[[ GIVEN DATA, beginning ]]
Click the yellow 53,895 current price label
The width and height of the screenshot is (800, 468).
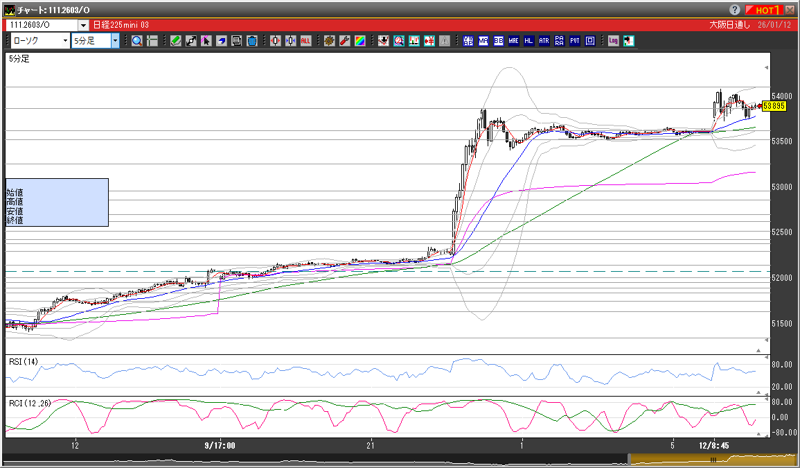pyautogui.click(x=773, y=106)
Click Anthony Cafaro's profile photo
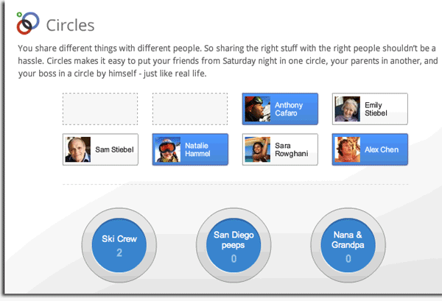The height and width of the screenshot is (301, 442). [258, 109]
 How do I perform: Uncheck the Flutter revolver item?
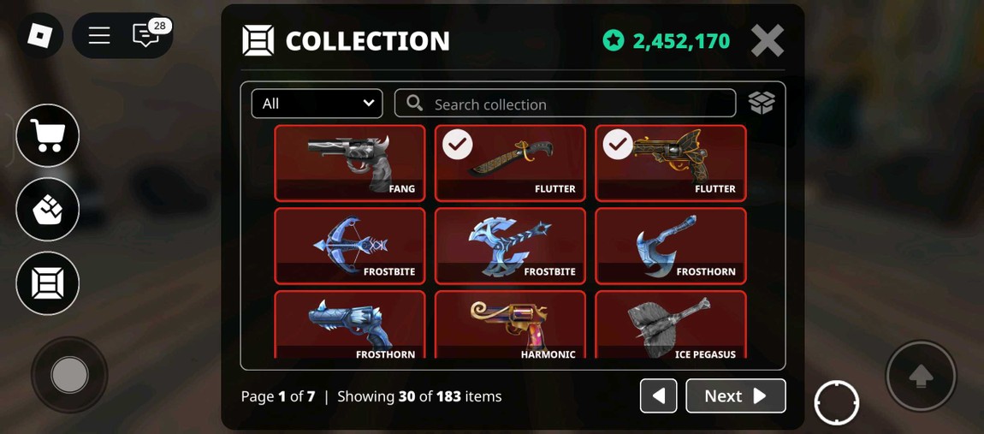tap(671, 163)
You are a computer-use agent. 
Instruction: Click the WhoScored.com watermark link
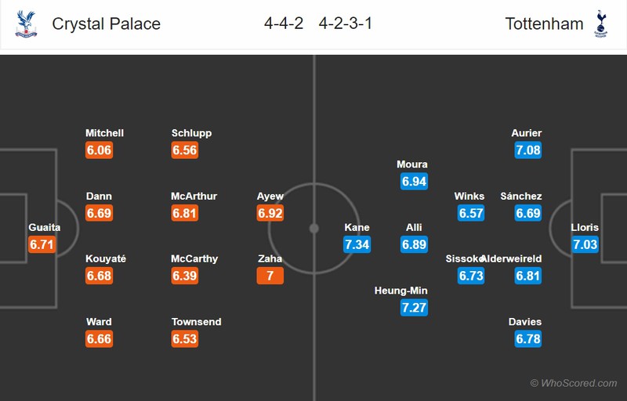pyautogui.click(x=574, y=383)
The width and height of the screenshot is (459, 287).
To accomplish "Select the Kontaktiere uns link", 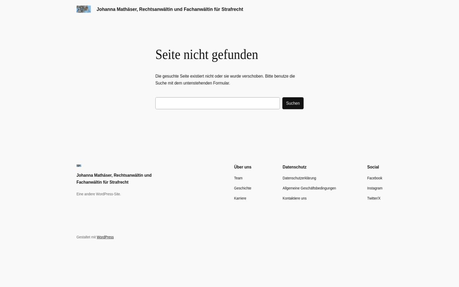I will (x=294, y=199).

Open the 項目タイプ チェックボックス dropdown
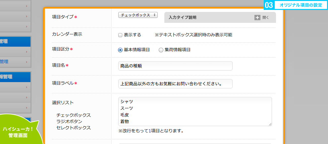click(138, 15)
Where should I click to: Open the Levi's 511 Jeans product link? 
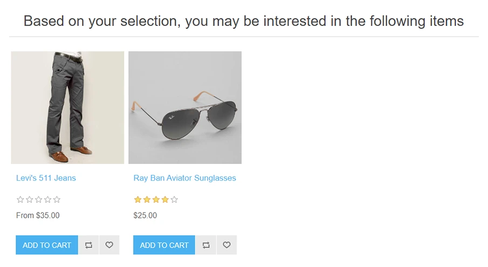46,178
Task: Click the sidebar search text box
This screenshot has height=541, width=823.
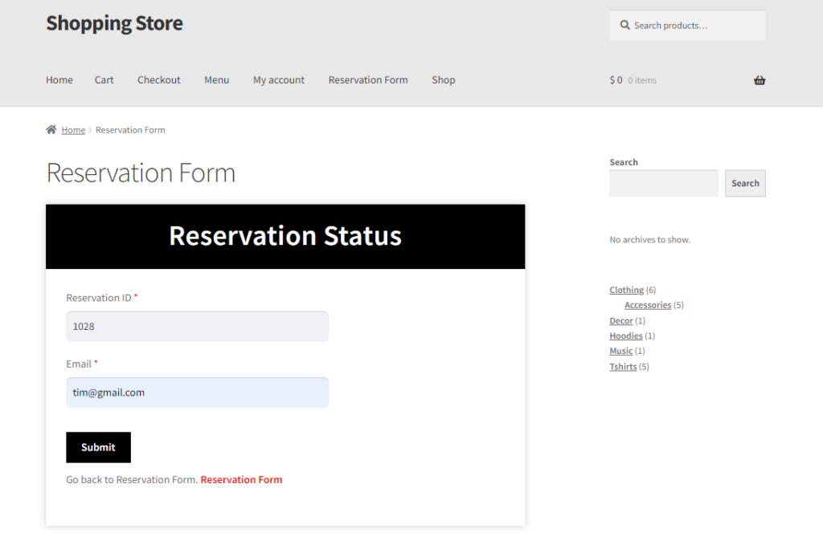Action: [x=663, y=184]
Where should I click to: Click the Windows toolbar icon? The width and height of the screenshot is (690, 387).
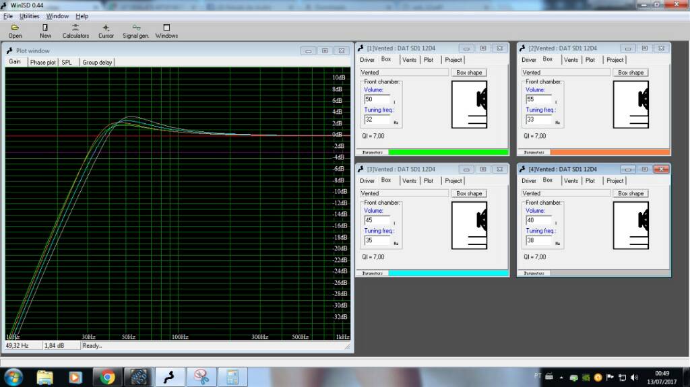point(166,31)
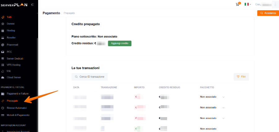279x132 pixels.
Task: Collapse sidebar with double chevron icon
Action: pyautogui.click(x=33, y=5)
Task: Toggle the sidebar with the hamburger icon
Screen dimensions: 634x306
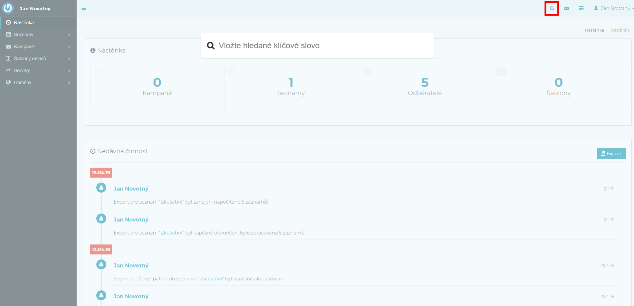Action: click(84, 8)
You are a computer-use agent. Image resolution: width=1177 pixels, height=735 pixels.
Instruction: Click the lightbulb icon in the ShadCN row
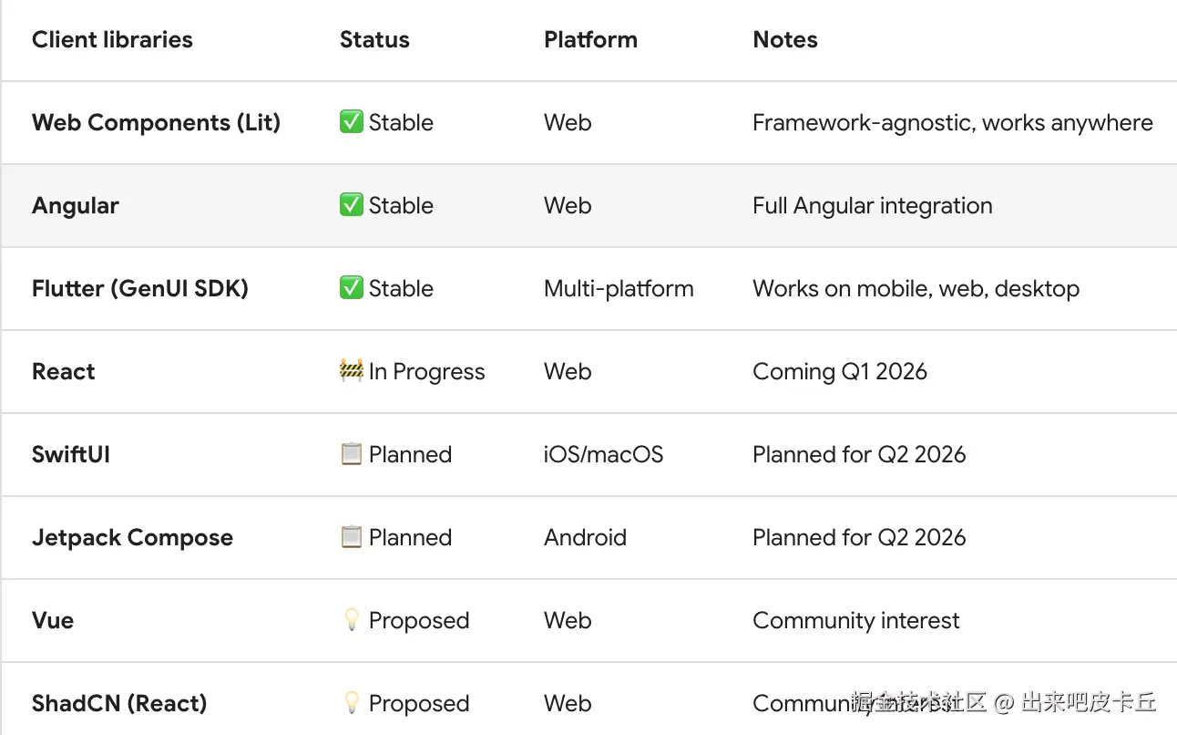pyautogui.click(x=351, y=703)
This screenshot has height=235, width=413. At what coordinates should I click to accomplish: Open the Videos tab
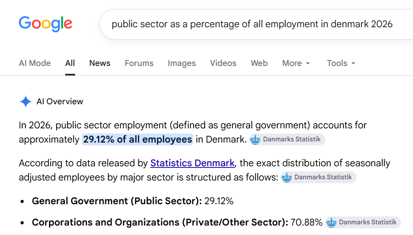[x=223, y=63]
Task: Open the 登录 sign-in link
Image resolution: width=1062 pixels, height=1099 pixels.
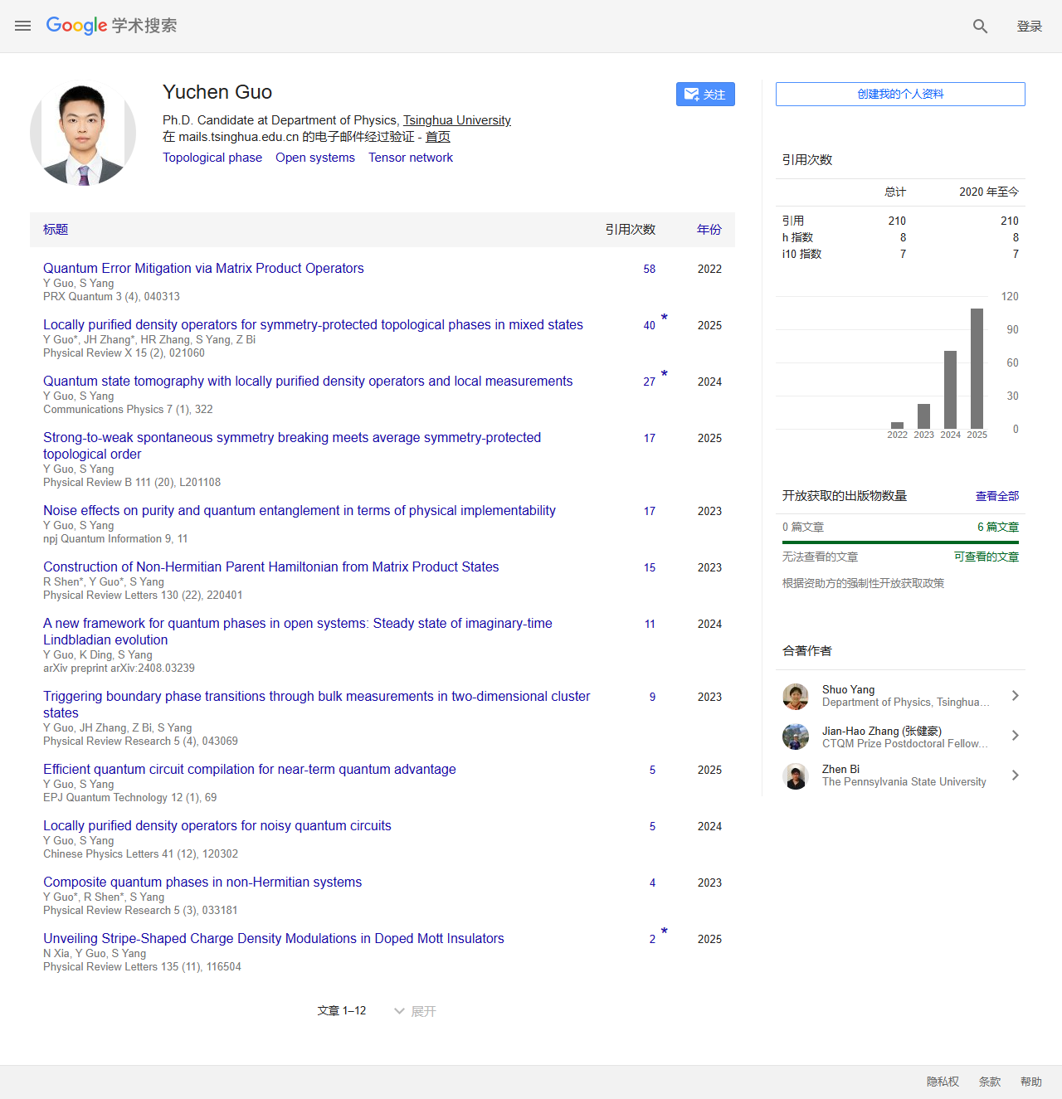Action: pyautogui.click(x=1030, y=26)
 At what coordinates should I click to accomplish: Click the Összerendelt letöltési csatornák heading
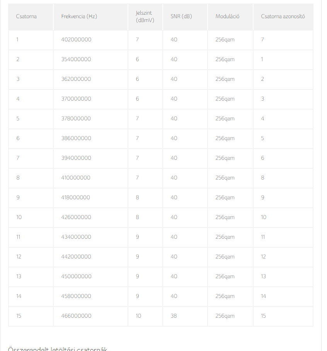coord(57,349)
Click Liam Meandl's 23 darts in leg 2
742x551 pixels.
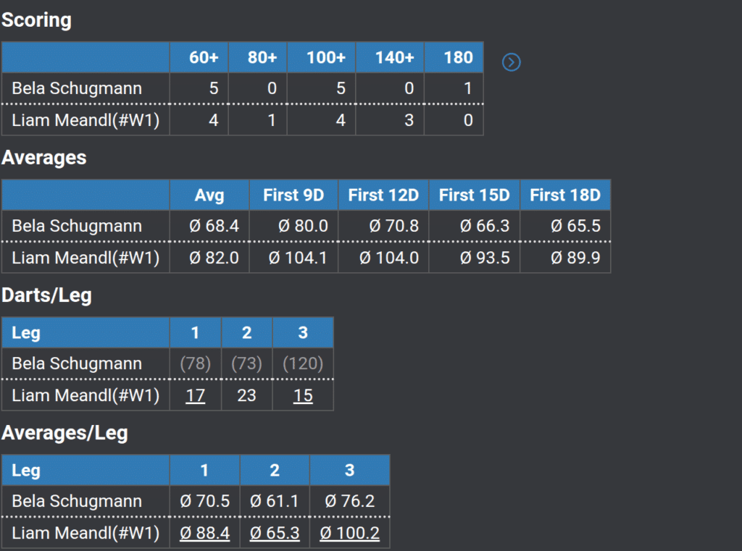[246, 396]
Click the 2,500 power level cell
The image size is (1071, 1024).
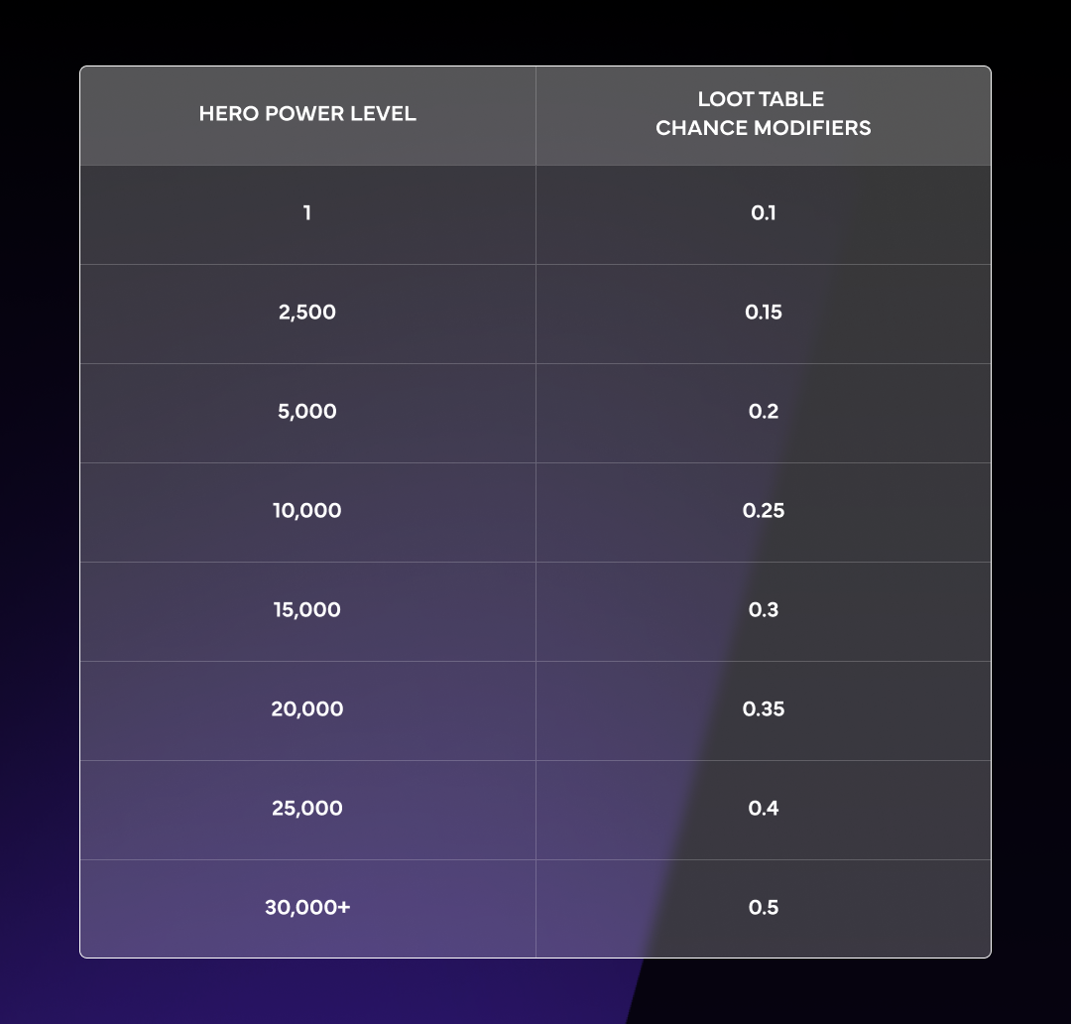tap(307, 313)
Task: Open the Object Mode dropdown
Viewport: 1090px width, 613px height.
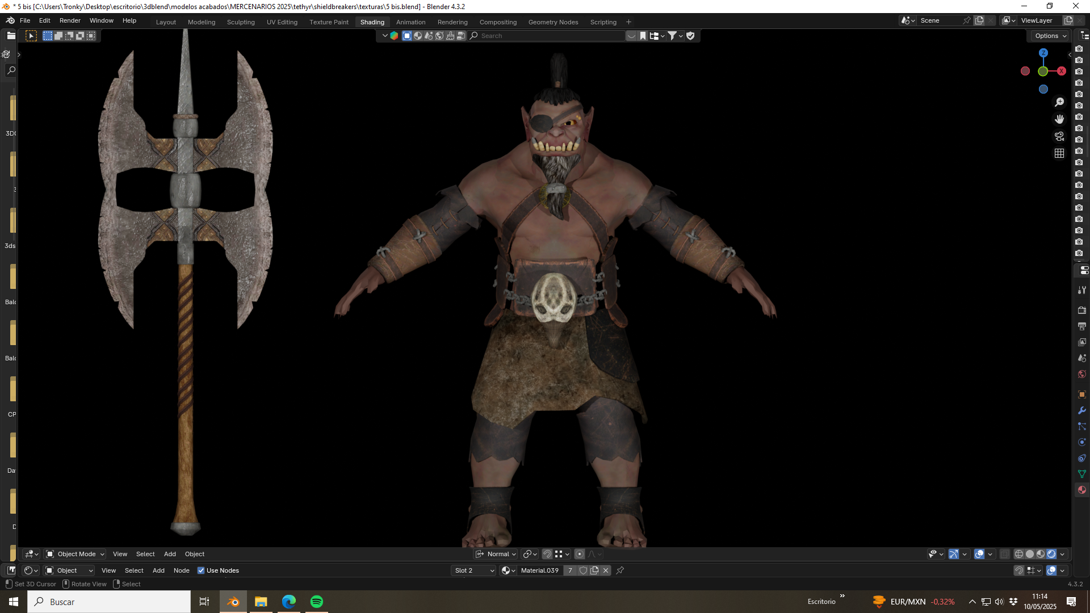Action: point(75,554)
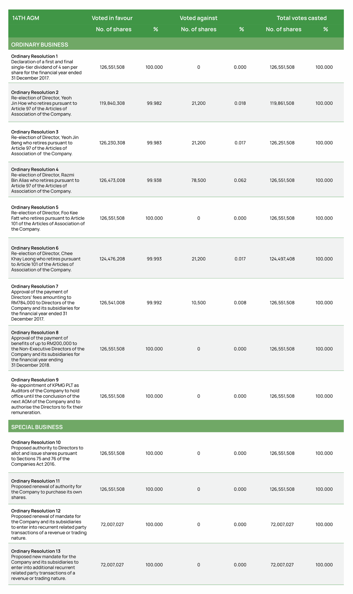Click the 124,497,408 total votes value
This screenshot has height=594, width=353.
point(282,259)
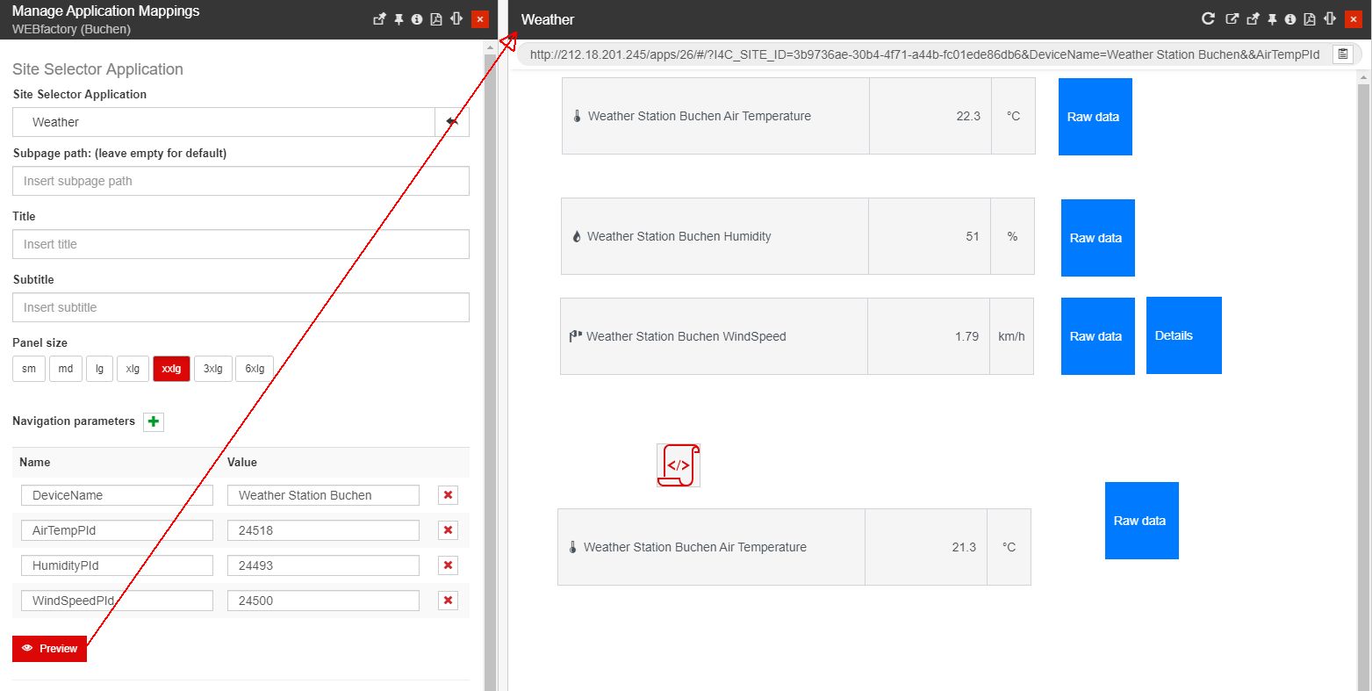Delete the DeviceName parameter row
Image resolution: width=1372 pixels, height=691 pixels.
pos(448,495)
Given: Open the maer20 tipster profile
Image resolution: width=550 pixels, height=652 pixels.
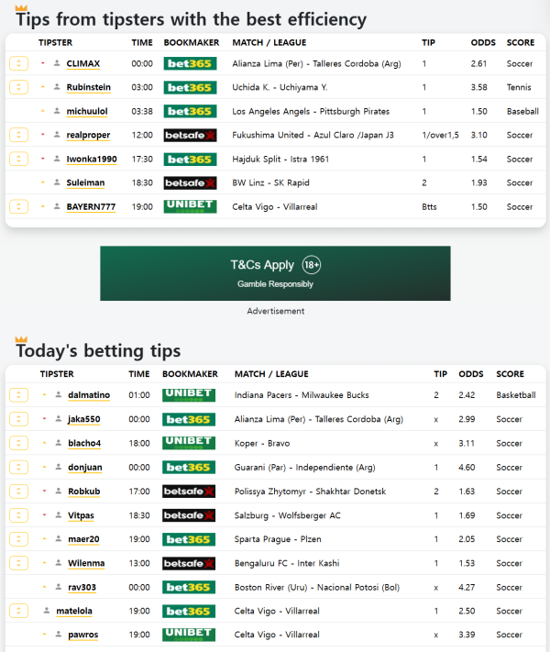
[[ GIVEN DATA, end ]]
YOUR INSTRUCTIONS ▸ Although pictures appear among the records above, none are to be output; print exactly the lines from the line containing "Click the 2,500 power level cell" through the line containing "Given: Open the maer20 tipster profile".

RESPONSE AREA ▸
Click the 2,500 power level cell
The image size is (1071, 1024).
tap(307, 313)
Task: Open the Object Mode dropdown
Viewport: 1090px width, 613px height.
Action: point(75,554)
Click the 124,497,408 total votes value
This screenshot has height=594, width=353.
point(282,259)
Delete the DeviceName parameter row
Image resolution: width=1372 pixels, height=691 pixels.
pos(448,495)
Given: Open the maer20 tipster profile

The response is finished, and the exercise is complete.